L'autorità italiana per la protezione dei dati personali ha affermato che sta intraprendendo azioni provvisorie "fino a quando ChatGpt non rispetterà la privacy" degli utenti

OpenAI, la società con sede negli Stati Uniti che ha sviluppato il chatbot di intelligenza artificiale ChatGpt, ha dichiarato di aver disabilitato il servizio per gli utenti italiani su richiesta del governo.

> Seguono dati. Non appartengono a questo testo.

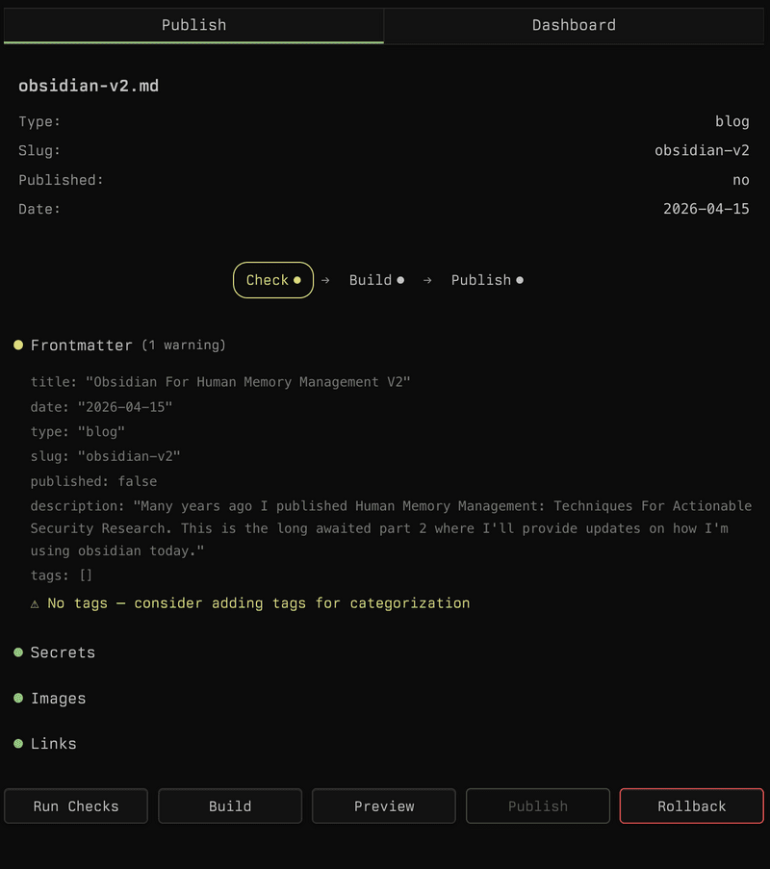Select the Publish tab
This screenshot has width=770, height=869.
[x=193, y=25]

La decisione arriva dopo lo stop a ChatGpto imposto ieri dal Garante per la privacy. L’autorità italiana per la protezione dei dati personali ha affermato che sta intraprendendo azioni provvisorie “fino a quando ChatGpt non rispetterà la privacy”, inclusa la limitazione temporanea dell’azienda dal trattamento dei dati degli utenti italiani. Per il Garante, OpenAI deve riferire entro 20 giorni quali misure ha adottato per garantire la privacy dei dati degli utenti o affrontare una multa fino a 20 milioni di euro o il 4% delle entrate globali annuali. OpenAI ha affermato di ritenere che le sue pratiche siano conformi alle leggi europee sulla privacy e spera di rendere presto disponibile ChatGpt per l’utenza italiana.

OpenAI ha annunciato nei giorni scorsi che doveva portare ChatGpt offline per correggere un bug che consentiva ad alcune persone di vedere i titoli, o le righe dell’oggetto, della cronologia chat di altri utenti. “La nostra indagine ha anche rilevato che l’1,2% degli utenti di ChatGpt Plus potrebbe aver rivelato dati personali a un altro utente”, ha affermato la società. “Riteniamo che il numero di utenti i cui dati sono stati effettivamente rivelati a qualcun altro sia estremamente basso e abbiamo contattato coloro che potrebbero essere interessati”.Il Garante per la privacy ha messo in dubbio che OpenAI avesse una giustificazione legale per la sua “massiccia raccolta ed elaborazione di dati personali” utilizzata per addestrare gli algoritmi della piattaforma. Secondo l’autorità ChatGpt a volte può generare – e archiviare – false informazioni sugli individui. Infine, il Garante ha osservato che non esiste un sistema per verificare l’età degli utenti, esponendo i bambini a risposte “assolutamente inadeguate alla loro età e consapevolezza”.